Please render the material, from its first line through the line containing "Action: pyautogui.click(x=399, y=331)", as a JSON list of strings with one string per line and blank lines left out.

--

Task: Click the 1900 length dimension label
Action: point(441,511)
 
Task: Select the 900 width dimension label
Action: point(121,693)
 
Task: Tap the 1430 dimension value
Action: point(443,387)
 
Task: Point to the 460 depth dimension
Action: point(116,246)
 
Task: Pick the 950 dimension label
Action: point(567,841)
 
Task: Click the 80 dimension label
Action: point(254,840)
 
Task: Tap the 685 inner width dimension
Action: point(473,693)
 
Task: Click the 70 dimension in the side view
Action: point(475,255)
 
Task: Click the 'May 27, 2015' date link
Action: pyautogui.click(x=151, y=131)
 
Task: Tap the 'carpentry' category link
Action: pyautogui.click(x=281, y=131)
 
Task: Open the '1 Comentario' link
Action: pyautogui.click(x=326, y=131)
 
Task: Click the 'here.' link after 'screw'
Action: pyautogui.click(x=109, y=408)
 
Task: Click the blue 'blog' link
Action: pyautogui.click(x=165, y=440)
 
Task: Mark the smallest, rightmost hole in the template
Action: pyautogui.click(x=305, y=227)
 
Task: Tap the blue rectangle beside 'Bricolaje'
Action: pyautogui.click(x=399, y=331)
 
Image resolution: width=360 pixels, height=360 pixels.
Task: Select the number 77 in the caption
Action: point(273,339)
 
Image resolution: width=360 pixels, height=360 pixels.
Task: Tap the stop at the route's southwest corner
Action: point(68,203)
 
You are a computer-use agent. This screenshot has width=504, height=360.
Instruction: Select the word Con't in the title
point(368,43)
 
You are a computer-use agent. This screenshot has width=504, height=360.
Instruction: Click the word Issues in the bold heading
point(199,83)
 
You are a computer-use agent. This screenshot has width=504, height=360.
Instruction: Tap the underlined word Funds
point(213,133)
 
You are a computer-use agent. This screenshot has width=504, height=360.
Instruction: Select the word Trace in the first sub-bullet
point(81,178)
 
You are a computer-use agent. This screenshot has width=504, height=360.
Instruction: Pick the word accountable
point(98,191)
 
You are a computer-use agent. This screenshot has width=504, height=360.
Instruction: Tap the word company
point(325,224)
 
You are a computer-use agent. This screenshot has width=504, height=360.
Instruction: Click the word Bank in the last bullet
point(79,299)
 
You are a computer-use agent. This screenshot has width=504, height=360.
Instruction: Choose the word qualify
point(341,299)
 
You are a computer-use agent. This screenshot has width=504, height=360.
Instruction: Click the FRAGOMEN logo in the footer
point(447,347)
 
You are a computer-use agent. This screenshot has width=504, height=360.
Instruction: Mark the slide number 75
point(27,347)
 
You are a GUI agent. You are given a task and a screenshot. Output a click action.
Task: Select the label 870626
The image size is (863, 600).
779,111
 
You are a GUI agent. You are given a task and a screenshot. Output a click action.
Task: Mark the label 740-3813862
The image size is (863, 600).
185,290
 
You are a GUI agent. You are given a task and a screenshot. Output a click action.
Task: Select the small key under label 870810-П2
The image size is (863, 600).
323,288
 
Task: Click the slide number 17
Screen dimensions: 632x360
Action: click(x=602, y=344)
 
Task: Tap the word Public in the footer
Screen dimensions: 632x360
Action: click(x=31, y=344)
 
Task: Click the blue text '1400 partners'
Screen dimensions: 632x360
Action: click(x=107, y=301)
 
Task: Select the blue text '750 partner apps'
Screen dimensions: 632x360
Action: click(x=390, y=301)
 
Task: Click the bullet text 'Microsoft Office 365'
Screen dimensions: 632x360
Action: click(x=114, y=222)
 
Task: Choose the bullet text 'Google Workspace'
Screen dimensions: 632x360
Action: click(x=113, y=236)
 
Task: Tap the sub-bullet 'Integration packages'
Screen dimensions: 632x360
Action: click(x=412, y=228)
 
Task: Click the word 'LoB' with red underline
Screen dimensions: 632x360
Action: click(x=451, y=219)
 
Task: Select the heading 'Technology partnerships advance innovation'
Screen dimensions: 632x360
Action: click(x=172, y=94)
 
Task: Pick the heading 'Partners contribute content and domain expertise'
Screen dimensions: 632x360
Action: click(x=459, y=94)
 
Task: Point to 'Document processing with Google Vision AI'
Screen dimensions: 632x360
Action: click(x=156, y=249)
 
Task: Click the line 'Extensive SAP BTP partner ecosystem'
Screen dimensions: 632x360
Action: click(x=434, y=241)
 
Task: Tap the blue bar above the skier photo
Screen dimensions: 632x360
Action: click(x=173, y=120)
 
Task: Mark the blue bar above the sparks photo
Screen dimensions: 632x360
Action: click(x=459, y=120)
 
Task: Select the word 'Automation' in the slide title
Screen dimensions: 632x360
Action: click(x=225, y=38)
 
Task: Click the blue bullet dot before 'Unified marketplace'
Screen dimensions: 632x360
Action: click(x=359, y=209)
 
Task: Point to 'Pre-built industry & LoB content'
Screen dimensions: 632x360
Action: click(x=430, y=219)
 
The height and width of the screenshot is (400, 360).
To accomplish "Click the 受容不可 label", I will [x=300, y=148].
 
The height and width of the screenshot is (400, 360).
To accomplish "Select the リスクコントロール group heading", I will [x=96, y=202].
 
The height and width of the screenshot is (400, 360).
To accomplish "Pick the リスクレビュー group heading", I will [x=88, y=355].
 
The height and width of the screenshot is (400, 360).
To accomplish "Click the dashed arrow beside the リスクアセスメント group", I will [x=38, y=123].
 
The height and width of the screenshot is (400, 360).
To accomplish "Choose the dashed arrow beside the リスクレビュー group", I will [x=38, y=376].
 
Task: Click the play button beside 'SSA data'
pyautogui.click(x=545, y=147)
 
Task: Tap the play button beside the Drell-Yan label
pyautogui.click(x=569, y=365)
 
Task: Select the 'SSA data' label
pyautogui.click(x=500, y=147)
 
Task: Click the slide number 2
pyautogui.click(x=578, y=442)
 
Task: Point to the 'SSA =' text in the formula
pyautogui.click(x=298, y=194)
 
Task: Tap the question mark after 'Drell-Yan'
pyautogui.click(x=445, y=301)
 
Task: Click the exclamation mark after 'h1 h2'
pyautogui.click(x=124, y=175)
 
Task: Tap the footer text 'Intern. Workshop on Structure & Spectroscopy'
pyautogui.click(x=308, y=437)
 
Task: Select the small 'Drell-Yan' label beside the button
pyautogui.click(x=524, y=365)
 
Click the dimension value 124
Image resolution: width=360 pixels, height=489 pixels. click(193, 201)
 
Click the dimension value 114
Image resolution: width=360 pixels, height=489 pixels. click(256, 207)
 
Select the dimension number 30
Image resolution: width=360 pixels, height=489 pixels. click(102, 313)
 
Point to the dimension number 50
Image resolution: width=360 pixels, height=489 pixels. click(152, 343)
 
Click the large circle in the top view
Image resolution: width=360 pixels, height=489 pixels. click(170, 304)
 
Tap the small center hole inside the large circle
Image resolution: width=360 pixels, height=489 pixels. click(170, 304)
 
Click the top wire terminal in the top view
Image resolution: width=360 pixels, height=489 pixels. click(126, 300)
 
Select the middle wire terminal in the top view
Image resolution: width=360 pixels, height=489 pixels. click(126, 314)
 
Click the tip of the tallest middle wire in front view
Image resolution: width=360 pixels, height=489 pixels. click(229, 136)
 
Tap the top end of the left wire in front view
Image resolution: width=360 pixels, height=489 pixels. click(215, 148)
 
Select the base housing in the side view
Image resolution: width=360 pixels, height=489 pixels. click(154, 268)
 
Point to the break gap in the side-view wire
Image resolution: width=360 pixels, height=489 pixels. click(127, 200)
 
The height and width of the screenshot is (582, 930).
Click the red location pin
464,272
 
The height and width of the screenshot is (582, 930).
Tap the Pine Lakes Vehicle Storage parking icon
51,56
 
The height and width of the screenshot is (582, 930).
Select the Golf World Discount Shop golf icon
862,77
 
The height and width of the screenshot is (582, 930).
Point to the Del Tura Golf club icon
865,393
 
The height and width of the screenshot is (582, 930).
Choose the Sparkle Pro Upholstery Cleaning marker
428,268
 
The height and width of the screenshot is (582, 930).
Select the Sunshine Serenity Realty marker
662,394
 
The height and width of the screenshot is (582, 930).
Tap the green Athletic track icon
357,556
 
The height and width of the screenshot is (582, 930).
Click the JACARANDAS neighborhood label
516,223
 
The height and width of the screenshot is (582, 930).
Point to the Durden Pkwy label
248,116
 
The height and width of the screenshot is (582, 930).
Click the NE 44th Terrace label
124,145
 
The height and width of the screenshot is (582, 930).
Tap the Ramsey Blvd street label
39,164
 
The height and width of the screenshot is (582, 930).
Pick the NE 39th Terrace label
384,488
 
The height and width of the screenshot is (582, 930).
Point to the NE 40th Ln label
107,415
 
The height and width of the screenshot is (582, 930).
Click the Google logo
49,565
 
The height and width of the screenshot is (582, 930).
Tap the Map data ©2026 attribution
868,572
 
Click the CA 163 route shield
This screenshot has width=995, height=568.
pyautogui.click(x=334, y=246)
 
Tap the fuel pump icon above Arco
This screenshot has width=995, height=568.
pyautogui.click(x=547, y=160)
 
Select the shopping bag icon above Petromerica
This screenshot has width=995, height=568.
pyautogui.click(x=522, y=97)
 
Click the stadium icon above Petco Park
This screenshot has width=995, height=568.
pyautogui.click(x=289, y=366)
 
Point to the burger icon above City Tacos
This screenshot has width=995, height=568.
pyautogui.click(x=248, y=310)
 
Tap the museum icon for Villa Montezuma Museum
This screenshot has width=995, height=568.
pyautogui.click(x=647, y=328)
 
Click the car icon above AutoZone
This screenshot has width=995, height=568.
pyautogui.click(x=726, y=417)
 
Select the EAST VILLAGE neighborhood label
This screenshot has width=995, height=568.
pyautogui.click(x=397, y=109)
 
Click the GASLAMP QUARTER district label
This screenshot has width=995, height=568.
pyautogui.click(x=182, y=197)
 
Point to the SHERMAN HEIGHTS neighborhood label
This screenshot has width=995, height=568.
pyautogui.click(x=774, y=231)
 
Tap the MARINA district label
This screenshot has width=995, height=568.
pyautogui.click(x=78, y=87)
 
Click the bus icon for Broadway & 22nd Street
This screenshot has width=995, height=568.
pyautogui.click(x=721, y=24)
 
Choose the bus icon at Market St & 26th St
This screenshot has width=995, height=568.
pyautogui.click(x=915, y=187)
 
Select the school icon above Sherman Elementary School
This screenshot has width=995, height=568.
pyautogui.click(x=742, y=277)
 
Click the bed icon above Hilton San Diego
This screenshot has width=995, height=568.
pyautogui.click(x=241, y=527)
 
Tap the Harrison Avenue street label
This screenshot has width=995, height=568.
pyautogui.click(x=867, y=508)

--

■ Task result
[
  "Task: Click the 1900 length dimension label",
  "Action: point(441,511)",
  "Task: Select the 900 width dimension label",
  "Action: point(121,693)",
  "Task: Tap the 1430 dimension value",
  "Action: point(443,387)",
  "Task: Point to the 460 depth dimension",
  "Action: point(116,246)",
  "Task: Pick the 950 dimension label",
  "Action: point(567,841)",
  "Task: Click the 80 dimension label",
  "Action: point(254,840)",
  "Task: Tap the 685 inner width dimension",
  "Action: point(473,693)",
  "Task: Click the 70 dimension in the side view",
  "Action: point(475,255)",
  "Task: Click the 'May 27, 2015' date link",
  "Action: pyautogui.click(x=151, y=131)",
  "Task: Tap the 'carpentry' category link",
  "Action: pyautogui.click(x=281, y=131)",
  "Task: Open the '1 Comentario' link",
  "Action: pyautogui.click(x=326, y=131)",
  "Task: Click the 'here.' link after 'screw'",
  "Action: pyautogui.click(x=109, y=408)",
  "Task: Click the blue 'blog' link",
  "Action: pyautogui.click(x=165, y=440)",
  "Task: Mark the smallest, rightmost hole in the template",
  "Action: pyautogui.click(x=305, y=227)",
  "Task: Tap the blue rectangle beside 'Bricolaje'",
  "Action: pyautogui.click(x=399, y=331)"
]